Introducing Omar, My Barber.

Later in the day, we went to my school for some introductions.  I met my co teachers, principal, and some other teachers. All were super nice, friendly and curious.

The school (they say) is a level 7 out of 10. I felt really comfortable walking around.  They had a computer lab, which was unexpected.

I think I agreed to sing for them on the first day of school. Don’t really know how that happened, but practice is tomorrow.

The Ministry of Education, as said before, is really pushing reform.
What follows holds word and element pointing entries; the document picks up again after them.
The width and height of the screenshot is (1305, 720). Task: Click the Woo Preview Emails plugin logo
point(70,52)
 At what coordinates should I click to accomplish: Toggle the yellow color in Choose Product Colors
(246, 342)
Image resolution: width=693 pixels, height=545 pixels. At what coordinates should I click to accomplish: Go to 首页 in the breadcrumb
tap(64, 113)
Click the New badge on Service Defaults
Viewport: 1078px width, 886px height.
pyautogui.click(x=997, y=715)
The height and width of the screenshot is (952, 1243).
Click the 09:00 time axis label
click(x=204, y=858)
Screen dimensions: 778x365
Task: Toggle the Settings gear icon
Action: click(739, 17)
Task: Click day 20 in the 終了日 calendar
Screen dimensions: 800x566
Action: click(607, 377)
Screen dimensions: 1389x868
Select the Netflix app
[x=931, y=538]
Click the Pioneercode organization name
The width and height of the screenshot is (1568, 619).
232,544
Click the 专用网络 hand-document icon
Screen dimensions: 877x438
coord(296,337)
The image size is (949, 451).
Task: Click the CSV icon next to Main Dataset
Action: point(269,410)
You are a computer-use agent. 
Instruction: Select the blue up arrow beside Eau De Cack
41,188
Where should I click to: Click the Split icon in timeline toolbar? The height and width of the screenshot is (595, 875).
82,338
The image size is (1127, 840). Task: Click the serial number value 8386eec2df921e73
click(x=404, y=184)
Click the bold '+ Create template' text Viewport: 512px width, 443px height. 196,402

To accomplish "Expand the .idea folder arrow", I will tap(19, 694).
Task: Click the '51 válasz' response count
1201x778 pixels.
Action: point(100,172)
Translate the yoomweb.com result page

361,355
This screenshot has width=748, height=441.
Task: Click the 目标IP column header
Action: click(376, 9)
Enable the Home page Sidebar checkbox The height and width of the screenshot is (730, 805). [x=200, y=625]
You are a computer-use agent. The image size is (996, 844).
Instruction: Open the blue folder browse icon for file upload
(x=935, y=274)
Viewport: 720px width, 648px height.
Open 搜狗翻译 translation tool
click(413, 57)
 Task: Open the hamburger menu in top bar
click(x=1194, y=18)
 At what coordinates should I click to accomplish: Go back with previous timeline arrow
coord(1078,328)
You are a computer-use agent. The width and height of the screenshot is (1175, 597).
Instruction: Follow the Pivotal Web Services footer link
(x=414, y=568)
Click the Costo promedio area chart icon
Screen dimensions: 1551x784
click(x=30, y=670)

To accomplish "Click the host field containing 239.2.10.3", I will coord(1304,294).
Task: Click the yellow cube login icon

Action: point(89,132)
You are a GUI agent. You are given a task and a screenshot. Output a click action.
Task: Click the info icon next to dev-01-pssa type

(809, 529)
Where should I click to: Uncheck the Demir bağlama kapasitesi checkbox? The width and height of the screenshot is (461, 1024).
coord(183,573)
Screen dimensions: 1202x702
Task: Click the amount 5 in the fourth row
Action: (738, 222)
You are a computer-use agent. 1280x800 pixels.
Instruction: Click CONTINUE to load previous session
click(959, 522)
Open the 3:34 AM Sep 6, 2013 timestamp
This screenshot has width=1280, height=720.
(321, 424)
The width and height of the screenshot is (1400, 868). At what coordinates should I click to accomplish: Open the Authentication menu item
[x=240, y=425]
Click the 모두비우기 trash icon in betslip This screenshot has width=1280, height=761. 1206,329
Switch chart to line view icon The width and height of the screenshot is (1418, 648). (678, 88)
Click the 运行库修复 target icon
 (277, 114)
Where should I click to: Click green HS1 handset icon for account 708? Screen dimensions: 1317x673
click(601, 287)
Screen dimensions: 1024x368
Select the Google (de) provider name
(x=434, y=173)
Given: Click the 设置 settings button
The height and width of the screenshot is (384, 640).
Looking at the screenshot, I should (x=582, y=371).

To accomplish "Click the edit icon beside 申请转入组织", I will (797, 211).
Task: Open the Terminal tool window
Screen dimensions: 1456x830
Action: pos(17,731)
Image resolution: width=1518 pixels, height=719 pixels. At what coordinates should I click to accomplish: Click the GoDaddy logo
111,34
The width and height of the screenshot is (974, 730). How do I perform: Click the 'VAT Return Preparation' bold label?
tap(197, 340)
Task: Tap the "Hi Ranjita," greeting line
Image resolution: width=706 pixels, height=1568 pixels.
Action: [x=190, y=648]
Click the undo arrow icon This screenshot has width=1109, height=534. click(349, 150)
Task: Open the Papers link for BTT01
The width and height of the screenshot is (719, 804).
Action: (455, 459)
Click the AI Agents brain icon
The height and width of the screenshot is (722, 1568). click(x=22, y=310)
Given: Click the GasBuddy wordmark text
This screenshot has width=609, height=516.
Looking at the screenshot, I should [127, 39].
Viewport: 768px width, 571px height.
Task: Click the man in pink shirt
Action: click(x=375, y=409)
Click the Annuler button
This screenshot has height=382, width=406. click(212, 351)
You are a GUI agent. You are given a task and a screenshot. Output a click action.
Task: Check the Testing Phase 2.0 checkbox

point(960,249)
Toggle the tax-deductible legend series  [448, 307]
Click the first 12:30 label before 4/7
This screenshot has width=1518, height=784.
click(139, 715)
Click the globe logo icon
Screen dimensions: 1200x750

  1. All the teachers will have to take a national exam. If they pass their salary jumps from 300 to 1000 a month.
  2. The students will be able to purchase schoolbooks through the school instead of like before having to scour town bookstores.
  3. All the elementary schools have a uniform curriculum throughout the country. They are using Macmillan English language textbooks. I had a look and they seem straightforward and easy to follow. Which is helpful for the teacher and student. Before all the teachers did was straight grammar and rote memorization.

My co-teachers seem eager and competent. Hopefully that’s not a facade.  My role will be to keep the energy up. We spent a little while in the computer lab trying to figure out what all was in the MacMillan resource materials.

I left feeling really good.  Thursday or Friday, my TLG region representative will meet with us all.

I’ve had indications that maybe some of you are trying to text me. Well, I haven’t received anything. (Well, two.) I’m looking into the situation.  In the meantime, I would love to be updated about events back home. So shoot me an email once in a while.

Cheers

“We don’t need no education 
We don’t need no thought control
No dark sarcasm in the classroom
Teachers leave them kids alone
Hey! Teacher! Leave them kids alone!
All in all it’s just another brick in the wall.”